RECORDS FOR THIS TASK Start Marker
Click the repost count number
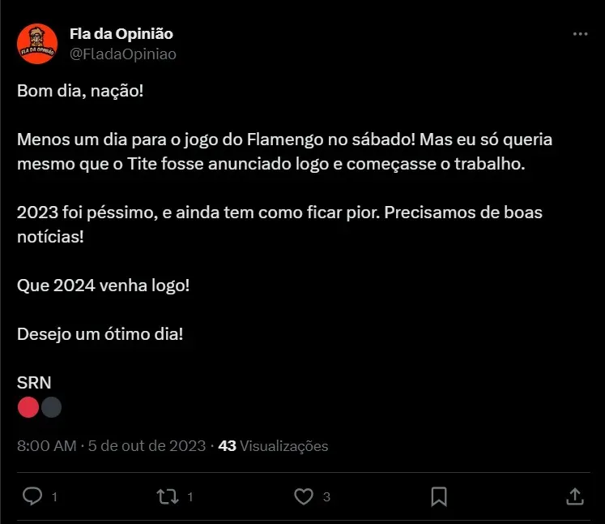This screenshot has height=524, width=605. [190, 496]
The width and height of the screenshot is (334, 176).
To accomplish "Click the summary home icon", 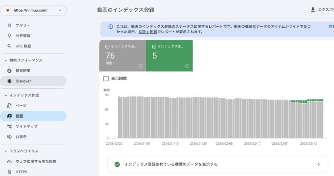I will [9, 25].
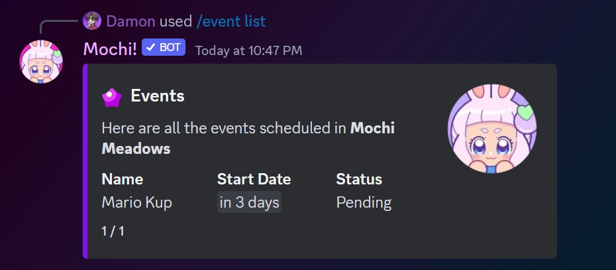This screenshot has height=270, width=616.
Task: Click the verified checkmark in the BOT badge
Action: click(x=150, y=48)

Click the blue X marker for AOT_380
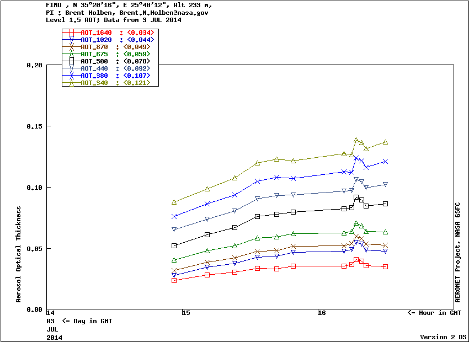(x=71, y=76)
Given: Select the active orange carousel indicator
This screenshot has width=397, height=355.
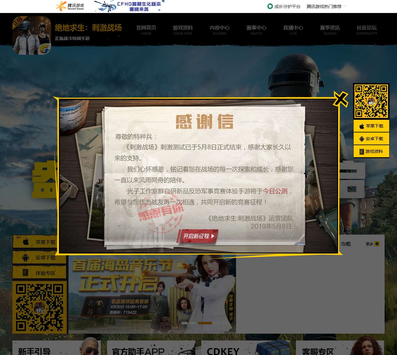Looking at the screenshot, I should tap(205, 323).
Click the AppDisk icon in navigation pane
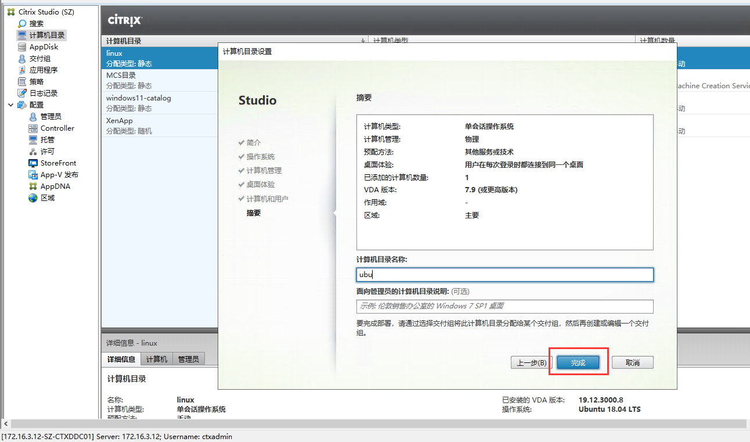750x442 pixels. (22, 46)
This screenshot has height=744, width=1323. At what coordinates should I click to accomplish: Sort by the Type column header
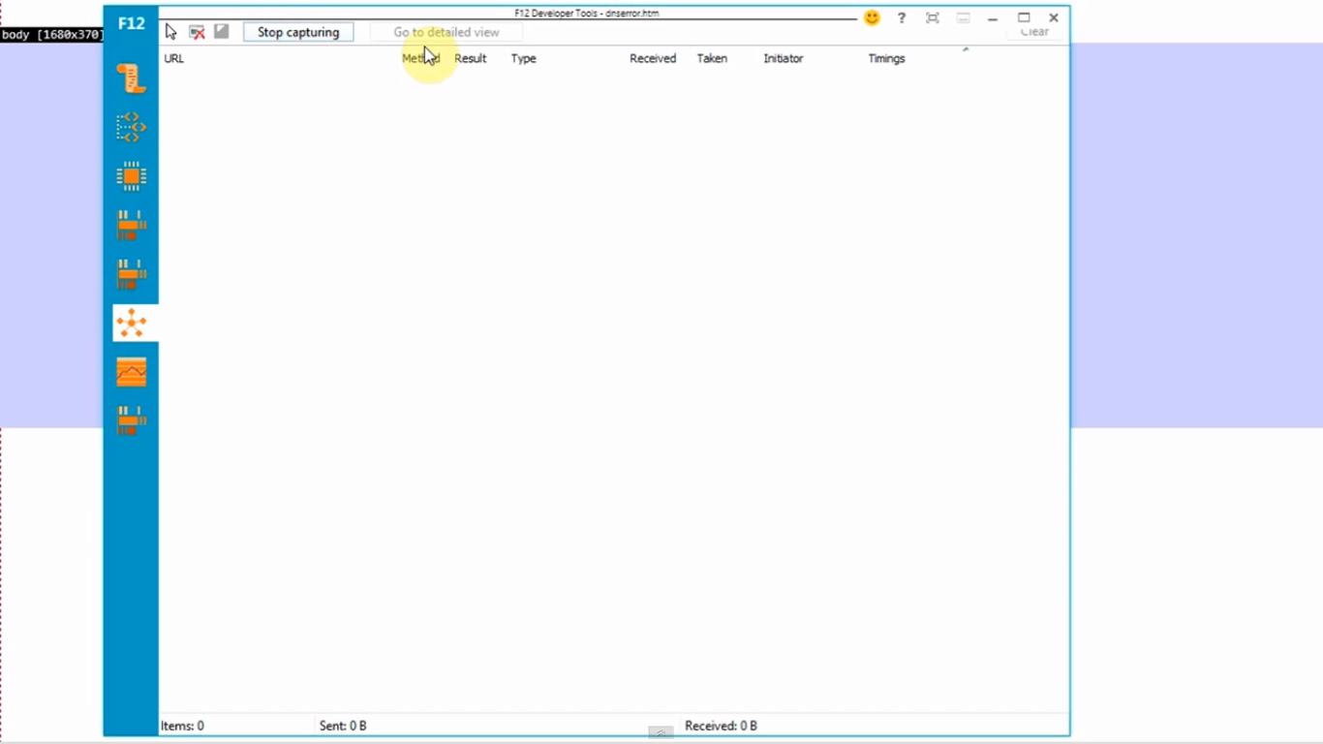[x=523, y=58]
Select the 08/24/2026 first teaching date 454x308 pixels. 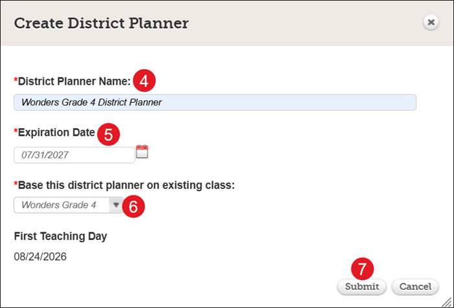pyautogui.click(x=40, y=257)
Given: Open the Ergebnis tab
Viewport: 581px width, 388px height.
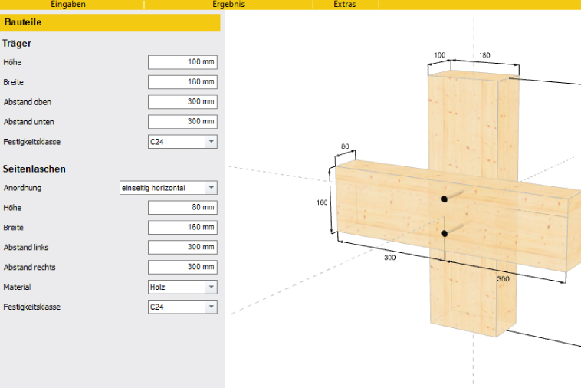Looking at the screenshot, I should tap(228, 5).
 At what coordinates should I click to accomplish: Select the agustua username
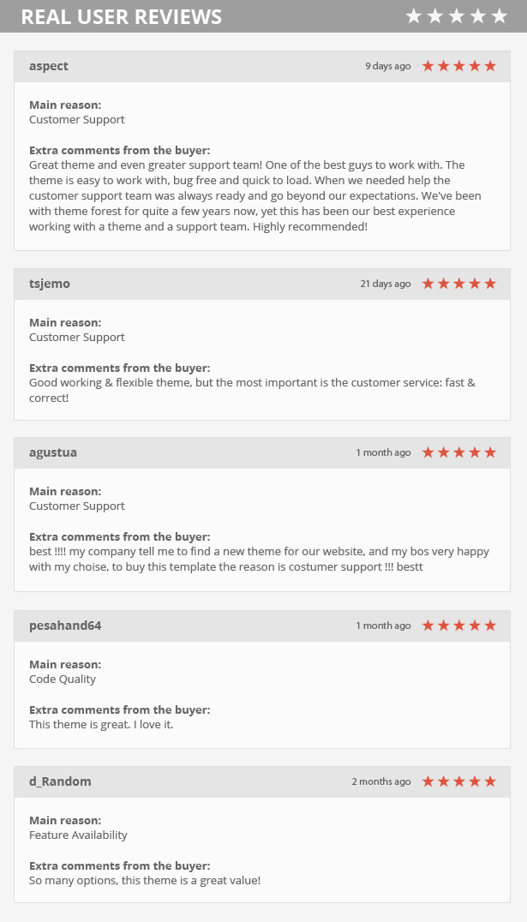click(53, 452)
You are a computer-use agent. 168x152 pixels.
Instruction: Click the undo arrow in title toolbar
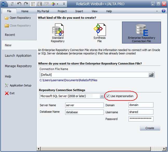[x=19, y=4]
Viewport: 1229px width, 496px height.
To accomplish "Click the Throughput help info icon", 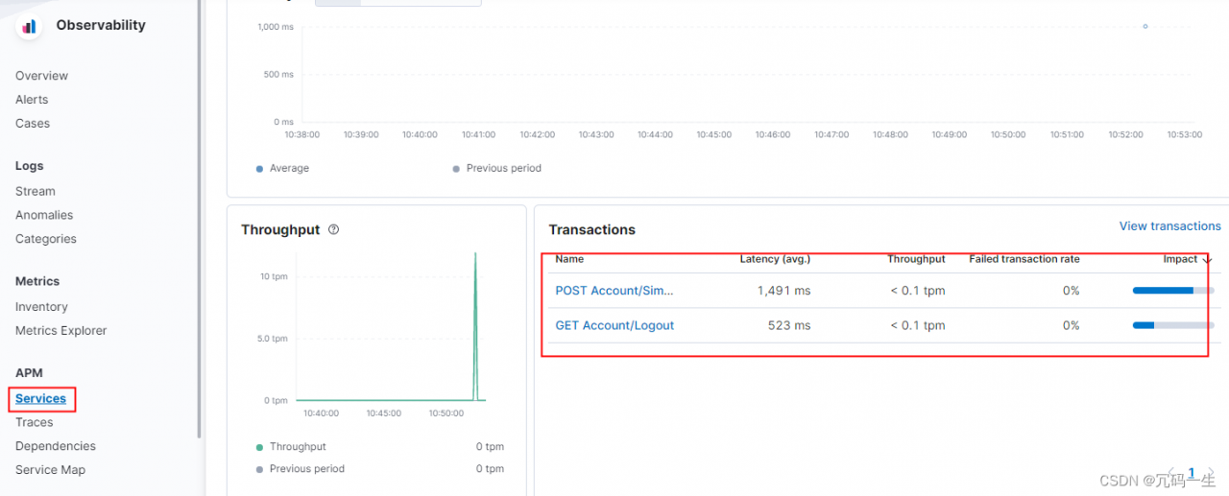I will pos(334,229).
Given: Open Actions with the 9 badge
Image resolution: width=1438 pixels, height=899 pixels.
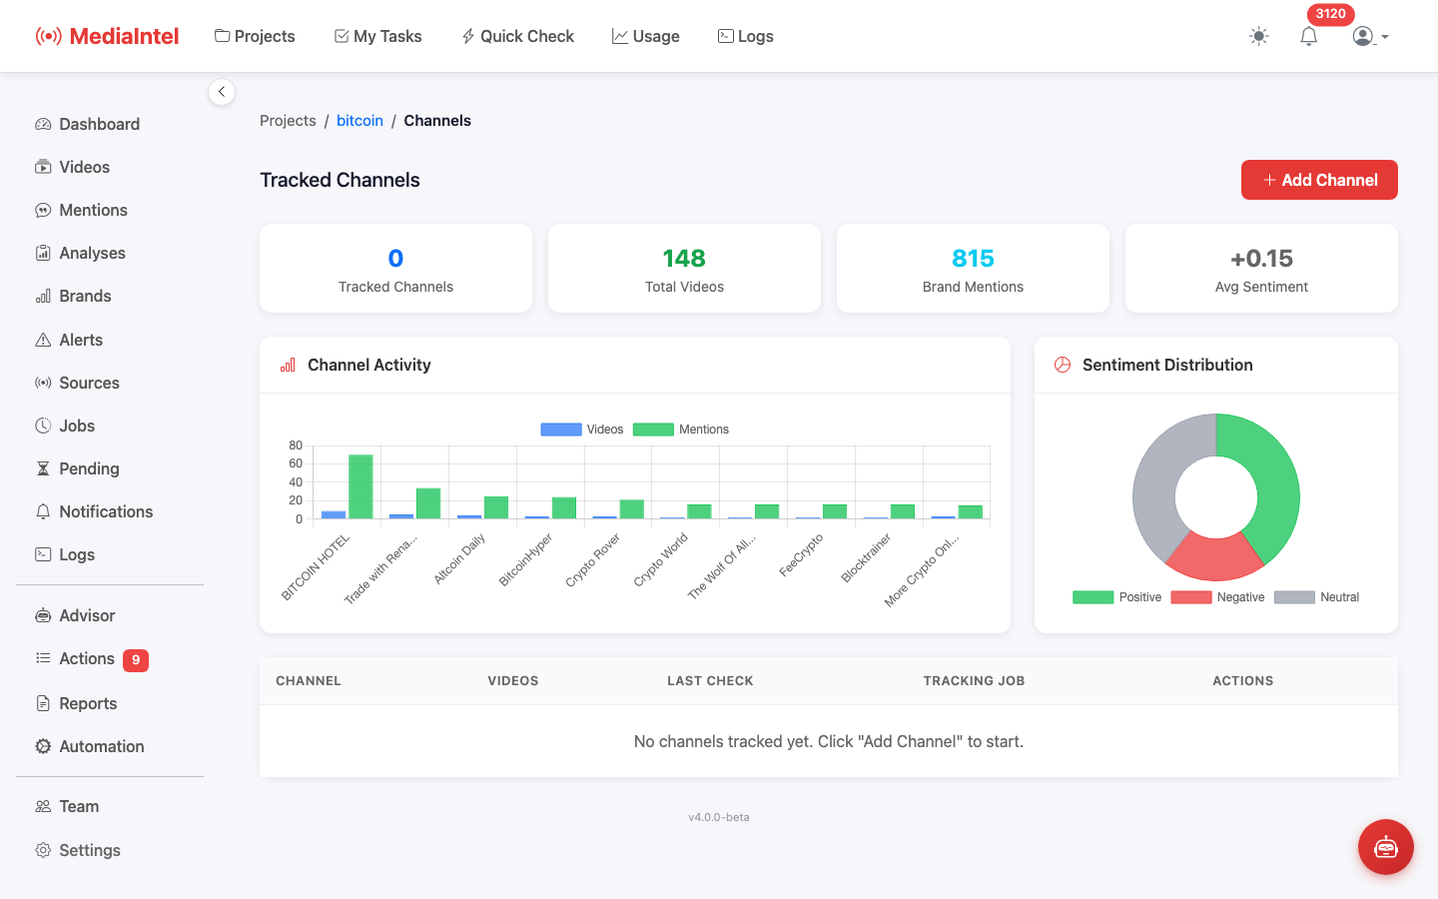Looking at the screenshot, I should click(87, 659).
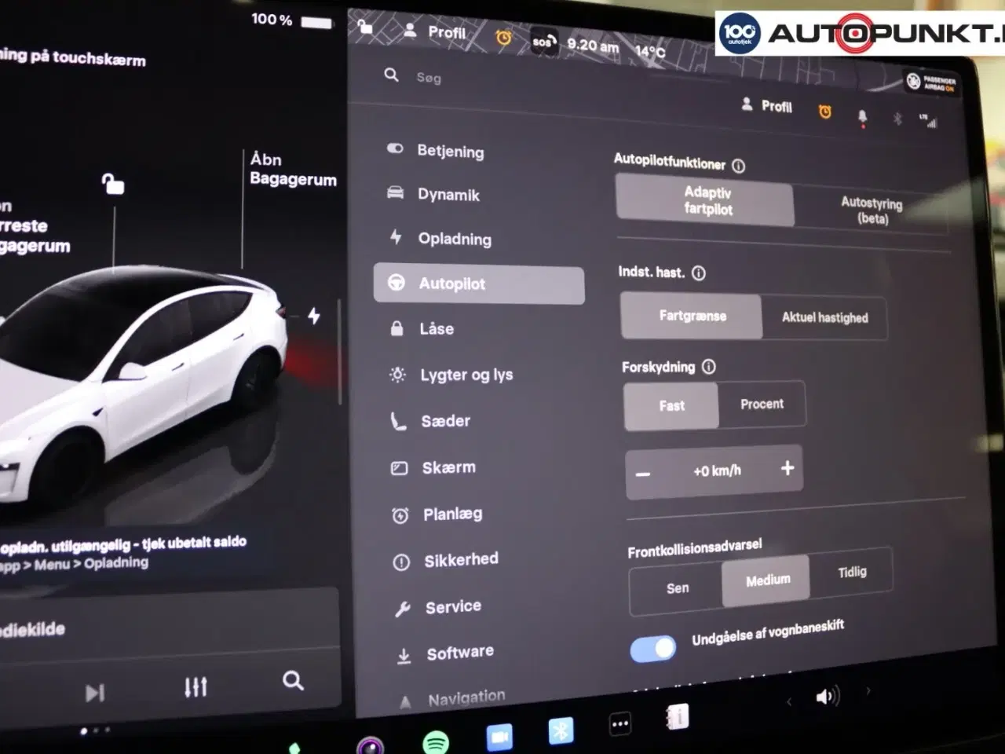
RECORDS FOR THIS TASK End Marker
**WORK TASK**
If a line in the records includes the string "Given", copy it.

**OUTPUT OF THE TASK**
Given: Select the active orange carousel indicator
Given: Open the Ergebnis tab
Given: Open Actions with the 9 badge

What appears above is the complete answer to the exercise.